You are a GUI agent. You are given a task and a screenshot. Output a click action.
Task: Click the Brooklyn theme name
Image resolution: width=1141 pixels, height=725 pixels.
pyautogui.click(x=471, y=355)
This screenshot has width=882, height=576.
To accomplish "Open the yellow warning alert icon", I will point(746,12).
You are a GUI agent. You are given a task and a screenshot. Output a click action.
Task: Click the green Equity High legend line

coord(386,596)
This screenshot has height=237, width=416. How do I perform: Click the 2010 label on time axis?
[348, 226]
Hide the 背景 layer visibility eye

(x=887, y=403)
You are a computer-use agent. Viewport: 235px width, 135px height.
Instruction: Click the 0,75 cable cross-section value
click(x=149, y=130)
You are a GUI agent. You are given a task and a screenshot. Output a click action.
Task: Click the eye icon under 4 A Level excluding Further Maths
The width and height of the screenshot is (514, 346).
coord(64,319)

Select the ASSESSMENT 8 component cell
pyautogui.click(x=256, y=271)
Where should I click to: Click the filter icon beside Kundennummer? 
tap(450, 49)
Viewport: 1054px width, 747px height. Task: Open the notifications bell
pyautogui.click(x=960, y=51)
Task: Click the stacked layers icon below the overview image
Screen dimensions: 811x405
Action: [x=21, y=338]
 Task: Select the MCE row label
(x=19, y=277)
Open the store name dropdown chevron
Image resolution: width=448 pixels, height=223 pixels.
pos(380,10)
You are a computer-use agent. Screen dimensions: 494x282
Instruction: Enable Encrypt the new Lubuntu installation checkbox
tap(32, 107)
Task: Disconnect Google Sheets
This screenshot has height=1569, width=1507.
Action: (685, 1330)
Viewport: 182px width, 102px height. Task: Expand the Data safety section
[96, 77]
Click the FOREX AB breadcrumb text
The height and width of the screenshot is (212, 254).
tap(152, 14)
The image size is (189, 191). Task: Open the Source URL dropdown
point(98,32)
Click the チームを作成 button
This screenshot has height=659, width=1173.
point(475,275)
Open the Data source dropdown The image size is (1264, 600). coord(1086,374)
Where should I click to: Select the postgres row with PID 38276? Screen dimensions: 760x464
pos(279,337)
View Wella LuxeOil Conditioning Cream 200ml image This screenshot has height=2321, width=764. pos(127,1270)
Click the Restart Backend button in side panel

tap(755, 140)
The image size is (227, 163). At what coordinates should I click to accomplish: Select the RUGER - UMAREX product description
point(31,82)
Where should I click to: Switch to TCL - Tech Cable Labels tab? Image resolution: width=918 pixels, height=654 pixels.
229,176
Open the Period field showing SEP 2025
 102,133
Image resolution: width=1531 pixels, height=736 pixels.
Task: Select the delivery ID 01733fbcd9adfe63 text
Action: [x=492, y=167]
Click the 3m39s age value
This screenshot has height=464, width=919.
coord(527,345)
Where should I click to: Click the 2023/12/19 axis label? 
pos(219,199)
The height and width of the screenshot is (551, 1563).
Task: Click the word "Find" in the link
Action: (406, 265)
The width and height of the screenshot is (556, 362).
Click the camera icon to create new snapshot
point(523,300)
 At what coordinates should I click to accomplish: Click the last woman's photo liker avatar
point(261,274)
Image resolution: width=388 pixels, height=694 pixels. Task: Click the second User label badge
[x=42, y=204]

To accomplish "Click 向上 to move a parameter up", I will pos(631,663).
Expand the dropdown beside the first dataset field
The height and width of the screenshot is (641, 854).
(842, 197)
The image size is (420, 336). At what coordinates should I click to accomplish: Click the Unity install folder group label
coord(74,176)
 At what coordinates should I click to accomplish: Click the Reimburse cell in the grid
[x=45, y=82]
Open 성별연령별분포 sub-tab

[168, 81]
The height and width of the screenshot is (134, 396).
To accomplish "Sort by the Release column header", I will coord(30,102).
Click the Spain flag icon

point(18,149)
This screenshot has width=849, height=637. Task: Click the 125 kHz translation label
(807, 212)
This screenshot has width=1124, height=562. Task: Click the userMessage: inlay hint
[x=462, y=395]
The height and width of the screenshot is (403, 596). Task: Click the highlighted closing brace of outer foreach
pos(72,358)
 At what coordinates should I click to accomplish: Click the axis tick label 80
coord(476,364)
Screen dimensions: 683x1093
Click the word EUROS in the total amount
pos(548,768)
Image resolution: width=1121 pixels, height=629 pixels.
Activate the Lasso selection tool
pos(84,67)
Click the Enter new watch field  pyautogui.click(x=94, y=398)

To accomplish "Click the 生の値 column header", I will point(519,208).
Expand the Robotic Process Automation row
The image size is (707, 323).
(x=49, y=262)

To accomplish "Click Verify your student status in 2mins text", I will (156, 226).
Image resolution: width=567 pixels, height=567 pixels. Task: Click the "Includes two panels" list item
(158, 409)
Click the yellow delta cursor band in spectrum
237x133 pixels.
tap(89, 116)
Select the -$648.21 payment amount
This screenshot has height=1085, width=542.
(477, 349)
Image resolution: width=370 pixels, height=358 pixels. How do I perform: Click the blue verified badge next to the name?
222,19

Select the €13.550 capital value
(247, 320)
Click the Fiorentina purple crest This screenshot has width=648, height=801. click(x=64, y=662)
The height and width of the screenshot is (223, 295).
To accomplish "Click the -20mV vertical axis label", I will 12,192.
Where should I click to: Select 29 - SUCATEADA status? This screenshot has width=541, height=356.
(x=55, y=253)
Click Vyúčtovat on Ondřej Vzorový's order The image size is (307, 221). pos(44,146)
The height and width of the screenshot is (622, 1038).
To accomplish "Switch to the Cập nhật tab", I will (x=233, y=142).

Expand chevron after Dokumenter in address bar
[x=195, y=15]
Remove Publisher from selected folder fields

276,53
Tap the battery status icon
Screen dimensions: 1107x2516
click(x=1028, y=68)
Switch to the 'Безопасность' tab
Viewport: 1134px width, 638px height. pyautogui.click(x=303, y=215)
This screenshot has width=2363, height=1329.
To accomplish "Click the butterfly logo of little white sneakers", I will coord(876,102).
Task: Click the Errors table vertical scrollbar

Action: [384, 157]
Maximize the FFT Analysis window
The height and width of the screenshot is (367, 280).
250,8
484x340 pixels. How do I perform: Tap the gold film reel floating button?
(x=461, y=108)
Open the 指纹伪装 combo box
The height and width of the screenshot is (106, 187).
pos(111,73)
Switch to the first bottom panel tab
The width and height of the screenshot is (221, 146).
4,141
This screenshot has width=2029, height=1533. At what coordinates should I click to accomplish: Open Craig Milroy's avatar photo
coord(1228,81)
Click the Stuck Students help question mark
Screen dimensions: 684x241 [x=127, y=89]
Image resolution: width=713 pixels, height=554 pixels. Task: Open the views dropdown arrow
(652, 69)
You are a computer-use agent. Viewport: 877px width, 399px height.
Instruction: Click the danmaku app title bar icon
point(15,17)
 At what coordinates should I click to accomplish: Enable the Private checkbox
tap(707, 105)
*****
What you have to do » From the line holding "Switch to the first bottom panel tab" down to the final line above, copy each line exactly, and leave out everything before it.

Exercise response »
Switch to the first bottom panel tab
The width and height of the screenshot is (221, 146).
4,141
This screenshot has width=2029, height=1533. At what coordinates should I click to accomplish: Open Craig Milroy's avatar photo
coord(1228,81)
Click the Stuck Students help question mark
Screen dimensions: 684x241 [x=127, y=89]
Image resolution: width=713 pixels, height=554 pixels. Task: Open the views dropdown arrow
(652, 69)
You are a computer-use agent. Viewport: 877px width, 399px height.
Instruction: Click the danmaku app title bar icon
point(15,17)
 At what coordinates should I click to accomplish: Enable the Private checkbox
tap(707, 105)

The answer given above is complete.